# start of Dataset rows

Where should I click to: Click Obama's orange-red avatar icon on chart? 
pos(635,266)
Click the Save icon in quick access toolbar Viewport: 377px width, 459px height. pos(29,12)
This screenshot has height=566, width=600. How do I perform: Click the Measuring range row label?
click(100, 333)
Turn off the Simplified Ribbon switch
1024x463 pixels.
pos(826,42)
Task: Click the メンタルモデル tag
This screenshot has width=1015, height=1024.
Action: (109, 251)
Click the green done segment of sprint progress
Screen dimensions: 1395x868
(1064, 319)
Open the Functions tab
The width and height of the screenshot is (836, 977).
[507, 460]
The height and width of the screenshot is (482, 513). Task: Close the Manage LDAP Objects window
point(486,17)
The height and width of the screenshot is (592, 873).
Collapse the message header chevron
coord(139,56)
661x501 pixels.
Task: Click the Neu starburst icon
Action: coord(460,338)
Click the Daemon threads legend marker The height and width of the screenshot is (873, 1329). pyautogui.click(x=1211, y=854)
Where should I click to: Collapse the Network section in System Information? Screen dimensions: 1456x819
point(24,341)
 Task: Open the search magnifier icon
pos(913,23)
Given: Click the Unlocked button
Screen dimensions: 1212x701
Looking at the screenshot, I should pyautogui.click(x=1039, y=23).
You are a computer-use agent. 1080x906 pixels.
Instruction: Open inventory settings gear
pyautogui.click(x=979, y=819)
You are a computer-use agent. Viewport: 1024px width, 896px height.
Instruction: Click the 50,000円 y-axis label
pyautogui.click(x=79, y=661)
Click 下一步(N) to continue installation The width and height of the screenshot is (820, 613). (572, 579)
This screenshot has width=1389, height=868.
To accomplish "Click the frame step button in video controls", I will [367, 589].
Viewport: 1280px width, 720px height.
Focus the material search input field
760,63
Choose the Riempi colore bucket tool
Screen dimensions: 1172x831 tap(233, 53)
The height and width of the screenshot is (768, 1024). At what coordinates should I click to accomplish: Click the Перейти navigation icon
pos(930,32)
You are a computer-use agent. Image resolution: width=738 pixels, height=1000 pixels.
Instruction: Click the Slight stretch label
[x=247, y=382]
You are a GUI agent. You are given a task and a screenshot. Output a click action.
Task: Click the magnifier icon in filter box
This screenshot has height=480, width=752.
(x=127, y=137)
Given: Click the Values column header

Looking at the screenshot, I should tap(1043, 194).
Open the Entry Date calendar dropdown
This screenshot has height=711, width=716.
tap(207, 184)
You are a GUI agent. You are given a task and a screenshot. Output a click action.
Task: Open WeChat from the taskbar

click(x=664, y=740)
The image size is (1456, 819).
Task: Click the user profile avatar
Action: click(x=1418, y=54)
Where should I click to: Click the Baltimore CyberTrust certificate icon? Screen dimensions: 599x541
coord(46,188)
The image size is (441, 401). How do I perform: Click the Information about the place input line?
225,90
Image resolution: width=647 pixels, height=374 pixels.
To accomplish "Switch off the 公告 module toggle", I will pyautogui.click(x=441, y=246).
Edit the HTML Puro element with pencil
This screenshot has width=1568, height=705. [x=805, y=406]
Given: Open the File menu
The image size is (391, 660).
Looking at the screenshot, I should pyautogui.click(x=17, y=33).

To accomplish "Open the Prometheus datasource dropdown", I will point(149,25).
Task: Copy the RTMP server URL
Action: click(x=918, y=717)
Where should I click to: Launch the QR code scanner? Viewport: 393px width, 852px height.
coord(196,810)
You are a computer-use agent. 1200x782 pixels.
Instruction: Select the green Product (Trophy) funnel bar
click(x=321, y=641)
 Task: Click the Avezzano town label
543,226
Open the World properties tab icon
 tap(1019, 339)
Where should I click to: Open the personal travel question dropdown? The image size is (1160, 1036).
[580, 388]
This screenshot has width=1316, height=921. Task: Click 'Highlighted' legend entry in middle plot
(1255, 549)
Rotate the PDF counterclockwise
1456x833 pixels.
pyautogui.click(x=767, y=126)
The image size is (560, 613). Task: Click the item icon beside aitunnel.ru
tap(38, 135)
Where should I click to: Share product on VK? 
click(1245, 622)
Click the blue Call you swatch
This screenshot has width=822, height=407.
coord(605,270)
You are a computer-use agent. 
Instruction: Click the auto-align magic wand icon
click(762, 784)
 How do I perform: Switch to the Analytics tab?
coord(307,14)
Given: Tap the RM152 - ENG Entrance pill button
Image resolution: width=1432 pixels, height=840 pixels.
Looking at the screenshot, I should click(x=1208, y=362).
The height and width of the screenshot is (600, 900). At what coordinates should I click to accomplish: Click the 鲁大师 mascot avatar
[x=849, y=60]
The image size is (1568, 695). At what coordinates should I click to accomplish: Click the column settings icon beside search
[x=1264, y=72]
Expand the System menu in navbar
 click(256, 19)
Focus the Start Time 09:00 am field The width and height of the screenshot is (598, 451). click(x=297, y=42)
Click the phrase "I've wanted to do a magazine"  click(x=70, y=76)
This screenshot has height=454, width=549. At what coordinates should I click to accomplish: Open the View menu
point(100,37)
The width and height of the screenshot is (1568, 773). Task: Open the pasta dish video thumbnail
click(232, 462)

# end of Dataset rows

Pull out each line of the items containing the word "green" and list those lines.

Click the green done segment of sprint progress
Instruction: Select the green Product (Trophy) funnel bar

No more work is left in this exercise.